Data mining uses automated procedures to extract useful information and insight from large datasets. The prevalence of outliers, and missing or incomplete data, can invalidate the results obtained with standard analysis procedures. A few of these anomalies can have a disproportionate influence on analytical results.
The concepts central to this book are data pretreatment and analytical validation. Data pretreatment addresses the issue of detecting outliers, and their treatment strategies. Analytical validation is concerned with the significance of the results obtained. Detailed discussions of the character, sources, and influence of these anomalies are presented, along with procedures that are known to be sensitive to anomalies, and procedures for detecting them and for analyzing datasets that may contain them. Generalized sensitivity analysis (GSA) is employed effectively to compare procedures known to be sensitive to anomalies and those known to be anomaly-resistant.
The book is organized into eight chapters. The first chapter introduces data anomalies and GSA. The second chapter presents a detailed look at data imperfections, their sources, and their consequences. The third chapter is devoted to the problem of detecting univariate outliers. The fourth chapter considers three main pretreatment tasks: the elimination of noninformative variables, the treatment of missing data values, and the treatment of outliers. Chapter 5 studies the criteria of a good dataset, employing functional equations and inequalities. Chapter 6 is devoted to a complete discussion of GSA, using exchangeability and iterative procedures. It emphasizes that a good data analysis result should be insensitive to small changes, in either the methods or the datasets on which the analysis is based. The seventh chapter describes four subset selection strategies: random subset selection, subset deletion, comparison-based strategies, and systematic approaches that use auxiliary knowledge of a dataset. These strategies play a vital role in the development of computational algorithms for large datasets, the design of moving-window characterizations for time series data, and the stratification of composite datasets. The final chapter presents recent research from a useful perspective, relative to the problem of analyzing large datasets. It examines the role of prior knowledge, auxiliary data, and working assumptions in analyzing data. It also mentions some open problems in data analysis.

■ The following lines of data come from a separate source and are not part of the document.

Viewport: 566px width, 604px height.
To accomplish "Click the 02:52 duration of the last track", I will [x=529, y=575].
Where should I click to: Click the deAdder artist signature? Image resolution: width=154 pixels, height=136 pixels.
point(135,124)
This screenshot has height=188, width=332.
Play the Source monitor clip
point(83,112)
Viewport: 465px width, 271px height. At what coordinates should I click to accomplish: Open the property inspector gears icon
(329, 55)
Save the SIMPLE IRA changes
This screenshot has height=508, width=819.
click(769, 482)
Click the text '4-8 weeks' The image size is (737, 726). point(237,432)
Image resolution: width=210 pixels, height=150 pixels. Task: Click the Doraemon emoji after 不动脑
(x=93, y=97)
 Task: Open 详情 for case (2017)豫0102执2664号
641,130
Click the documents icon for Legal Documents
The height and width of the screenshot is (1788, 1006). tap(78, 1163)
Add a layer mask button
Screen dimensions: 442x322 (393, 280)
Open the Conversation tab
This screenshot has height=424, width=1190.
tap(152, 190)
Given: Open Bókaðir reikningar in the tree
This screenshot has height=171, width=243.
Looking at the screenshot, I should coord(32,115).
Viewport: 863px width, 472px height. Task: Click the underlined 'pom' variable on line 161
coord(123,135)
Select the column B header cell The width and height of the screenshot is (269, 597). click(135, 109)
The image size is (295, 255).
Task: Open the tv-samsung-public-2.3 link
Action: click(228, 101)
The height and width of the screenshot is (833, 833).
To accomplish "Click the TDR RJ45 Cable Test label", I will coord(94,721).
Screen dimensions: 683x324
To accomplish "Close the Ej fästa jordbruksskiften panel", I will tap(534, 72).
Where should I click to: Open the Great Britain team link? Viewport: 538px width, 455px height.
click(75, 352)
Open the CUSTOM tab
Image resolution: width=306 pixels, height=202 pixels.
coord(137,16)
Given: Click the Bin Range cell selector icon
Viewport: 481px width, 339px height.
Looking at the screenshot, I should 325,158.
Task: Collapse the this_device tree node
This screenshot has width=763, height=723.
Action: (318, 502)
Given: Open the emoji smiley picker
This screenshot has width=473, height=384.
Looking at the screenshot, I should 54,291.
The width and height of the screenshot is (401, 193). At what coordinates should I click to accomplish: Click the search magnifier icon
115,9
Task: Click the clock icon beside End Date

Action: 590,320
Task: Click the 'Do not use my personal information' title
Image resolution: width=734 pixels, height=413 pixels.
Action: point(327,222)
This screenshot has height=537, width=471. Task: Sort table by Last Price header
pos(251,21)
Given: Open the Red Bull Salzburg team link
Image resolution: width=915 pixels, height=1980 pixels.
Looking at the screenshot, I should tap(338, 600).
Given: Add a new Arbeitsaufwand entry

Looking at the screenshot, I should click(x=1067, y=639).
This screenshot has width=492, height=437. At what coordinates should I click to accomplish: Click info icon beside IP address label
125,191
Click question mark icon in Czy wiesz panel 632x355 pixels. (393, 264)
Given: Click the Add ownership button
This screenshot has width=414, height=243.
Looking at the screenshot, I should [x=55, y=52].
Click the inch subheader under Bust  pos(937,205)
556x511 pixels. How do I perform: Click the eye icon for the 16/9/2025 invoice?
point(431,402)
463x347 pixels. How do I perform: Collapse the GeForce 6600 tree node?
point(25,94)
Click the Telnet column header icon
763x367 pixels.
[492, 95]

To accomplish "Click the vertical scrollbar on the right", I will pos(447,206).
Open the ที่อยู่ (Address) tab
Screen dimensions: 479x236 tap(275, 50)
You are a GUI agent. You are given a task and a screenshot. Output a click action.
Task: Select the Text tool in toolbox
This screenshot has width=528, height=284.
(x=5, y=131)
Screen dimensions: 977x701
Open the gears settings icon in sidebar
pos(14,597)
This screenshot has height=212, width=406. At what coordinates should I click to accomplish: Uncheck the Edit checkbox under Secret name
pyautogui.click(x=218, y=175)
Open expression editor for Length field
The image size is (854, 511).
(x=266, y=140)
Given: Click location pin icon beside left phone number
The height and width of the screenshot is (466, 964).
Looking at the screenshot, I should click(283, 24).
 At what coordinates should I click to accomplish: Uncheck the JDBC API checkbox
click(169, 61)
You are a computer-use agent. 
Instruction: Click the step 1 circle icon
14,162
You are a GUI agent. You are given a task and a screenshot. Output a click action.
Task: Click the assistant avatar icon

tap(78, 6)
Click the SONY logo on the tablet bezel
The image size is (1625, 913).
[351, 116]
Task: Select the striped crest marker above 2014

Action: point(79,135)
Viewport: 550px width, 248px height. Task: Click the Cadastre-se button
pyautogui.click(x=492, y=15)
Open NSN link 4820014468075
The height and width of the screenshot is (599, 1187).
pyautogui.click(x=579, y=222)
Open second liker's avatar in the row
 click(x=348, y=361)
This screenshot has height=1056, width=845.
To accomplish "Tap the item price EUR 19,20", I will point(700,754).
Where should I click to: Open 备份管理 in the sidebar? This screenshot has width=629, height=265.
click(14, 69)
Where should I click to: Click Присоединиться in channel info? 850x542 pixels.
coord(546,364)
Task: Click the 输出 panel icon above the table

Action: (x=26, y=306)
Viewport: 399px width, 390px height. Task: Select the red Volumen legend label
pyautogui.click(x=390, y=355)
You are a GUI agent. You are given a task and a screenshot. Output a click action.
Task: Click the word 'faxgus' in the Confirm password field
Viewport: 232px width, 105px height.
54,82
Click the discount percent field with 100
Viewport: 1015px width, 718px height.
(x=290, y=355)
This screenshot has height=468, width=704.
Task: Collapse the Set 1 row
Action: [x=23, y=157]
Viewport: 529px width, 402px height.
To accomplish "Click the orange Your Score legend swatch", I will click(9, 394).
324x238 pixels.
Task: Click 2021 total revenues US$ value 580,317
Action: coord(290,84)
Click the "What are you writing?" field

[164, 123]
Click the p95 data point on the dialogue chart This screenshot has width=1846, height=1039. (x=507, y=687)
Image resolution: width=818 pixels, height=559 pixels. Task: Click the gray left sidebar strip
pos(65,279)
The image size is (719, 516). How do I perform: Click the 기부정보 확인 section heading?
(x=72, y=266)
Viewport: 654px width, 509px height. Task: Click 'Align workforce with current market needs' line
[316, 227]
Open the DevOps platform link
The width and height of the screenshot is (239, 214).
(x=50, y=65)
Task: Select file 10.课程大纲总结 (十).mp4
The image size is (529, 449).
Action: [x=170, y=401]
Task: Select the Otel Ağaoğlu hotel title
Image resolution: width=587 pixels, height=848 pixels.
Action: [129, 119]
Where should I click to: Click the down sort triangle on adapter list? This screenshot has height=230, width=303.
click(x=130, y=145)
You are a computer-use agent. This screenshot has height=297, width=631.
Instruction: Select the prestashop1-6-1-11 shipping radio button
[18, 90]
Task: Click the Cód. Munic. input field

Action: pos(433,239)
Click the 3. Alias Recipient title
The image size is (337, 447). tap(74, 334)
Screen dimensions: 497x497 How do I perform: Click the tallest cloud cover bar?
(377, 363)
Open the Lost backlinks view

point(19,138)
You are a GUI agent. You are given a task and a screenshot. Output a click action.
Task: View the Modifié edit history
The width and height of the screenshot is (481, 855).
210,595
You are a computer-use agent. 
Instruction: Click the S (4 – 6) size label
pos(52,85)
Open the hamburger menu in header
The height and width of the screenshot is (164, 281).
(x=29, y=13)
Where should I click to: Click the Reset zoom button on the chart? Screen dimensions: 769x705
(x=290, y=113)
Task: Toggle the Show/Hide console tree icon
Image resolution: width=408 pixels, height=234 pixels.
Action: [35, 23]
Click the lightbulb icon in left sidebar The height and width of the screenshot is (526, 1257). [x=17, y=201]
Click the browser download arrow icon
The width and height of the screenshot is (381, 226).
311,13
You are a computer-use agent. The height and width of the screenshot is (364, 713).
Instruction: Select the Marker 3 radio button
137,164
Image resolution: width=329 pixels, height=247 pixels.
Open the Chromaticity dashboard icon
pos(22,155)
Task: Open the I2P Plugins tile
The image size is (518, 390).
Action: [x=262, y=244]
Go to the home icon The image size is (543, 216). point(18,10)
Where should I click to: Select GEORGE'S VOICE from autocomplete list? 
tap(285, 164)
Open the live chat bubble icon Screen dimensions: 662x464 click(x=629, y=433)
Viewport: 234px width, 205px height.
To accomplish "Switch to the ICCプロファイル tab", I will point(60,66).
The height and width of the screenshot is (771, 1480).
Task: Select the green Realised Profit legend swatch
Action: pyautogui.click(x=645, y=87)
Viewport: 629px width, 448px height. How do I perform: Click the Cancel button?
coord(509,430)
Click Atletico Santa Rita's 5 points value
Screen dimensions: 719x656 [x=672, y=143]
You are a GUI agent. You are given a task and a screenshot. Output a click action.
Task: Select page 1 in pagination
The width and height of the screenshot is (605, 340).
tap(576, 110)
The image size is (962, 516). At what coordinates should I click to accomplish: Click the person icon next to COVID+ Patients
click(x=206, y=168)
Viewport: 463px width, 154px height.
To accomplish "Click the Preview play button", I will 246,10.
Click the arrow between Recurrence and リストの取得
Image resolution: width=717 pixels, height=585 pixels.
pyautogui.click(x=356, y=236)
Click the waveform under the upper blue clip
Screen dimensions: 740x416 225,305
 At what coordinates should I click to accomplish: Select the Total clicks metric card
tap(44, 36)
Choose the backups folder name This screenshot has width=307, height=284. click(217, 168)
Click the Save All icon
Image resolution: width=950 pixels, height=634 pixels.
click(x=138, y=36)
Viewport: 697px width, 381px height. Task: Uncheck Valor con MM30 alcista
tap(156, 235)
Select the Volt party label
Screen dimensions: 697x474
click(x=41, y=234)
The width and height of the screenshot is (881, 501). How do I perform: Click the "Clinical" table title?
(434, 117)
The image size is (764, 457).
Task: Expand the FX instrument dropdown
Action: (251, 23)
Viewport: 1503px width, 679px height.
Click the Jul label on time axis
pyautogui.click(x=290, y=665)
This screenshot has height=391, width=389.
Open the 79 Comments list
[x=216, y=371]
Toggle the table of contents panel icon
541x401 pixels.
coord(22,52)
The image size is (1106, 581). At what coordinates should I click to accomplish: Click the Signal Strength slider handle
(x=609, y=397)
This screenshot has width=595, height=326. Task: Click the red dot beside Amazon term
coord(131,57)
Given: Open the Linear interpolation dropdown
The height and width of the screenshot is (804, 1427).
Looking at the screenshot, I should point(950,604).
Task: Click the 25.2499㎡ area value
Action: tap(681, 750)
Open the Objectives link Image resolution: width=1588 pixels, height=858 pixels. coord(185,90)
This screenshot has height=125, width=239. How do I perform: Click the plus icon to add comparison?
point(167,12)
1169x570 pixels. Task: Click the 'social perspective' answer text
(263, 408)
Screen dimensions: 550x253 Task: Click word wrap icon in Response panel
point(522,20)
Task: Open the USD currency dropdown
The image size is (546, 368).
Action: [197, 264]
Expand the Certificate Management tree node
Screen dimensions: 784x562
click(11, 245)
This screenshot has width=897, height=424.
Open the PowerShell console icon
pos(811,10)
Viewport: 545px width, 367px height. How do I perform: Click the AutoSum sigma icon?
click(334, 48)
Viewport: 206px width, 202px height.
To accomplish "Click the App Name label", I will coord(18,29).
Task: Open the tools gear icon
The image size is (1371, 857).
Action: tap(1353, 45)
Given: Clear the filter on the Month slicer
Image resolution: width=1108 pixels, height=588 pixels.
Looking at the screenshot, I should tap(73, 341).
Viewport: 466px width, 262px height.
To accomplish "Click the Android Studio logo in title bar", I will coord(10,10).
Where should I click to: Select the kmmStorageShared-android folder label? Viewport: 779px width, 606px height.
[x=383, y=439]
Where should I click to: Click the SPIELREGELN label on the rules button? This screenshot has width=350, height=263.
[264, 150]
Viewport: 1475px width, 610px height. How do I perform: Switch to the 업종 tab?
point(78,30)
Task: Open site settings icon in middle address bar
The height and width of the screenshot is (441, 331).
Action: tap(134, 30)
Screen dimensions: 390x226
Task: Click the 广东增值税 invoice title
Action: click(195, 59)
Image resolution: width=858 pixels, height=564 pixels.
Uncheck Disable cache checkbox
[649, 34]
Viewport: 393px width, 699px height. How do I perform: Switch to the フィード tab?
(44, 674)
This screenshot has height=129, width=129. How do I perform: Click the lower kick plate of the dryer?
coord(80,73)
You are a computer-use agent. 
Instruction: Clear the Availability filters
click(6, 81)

This book provides extensive analysis of fresh datasets, in addition to its discussion of published examples. The author has obviously put a lot of effort into this book, with broad, careful coverage of the material. This seminal work will be stimulating and valuable to researchers in developing strategies and tactics for dealing with a number of critically important data imperfections that must be addressed before obtaining useful analysis results from large datasets.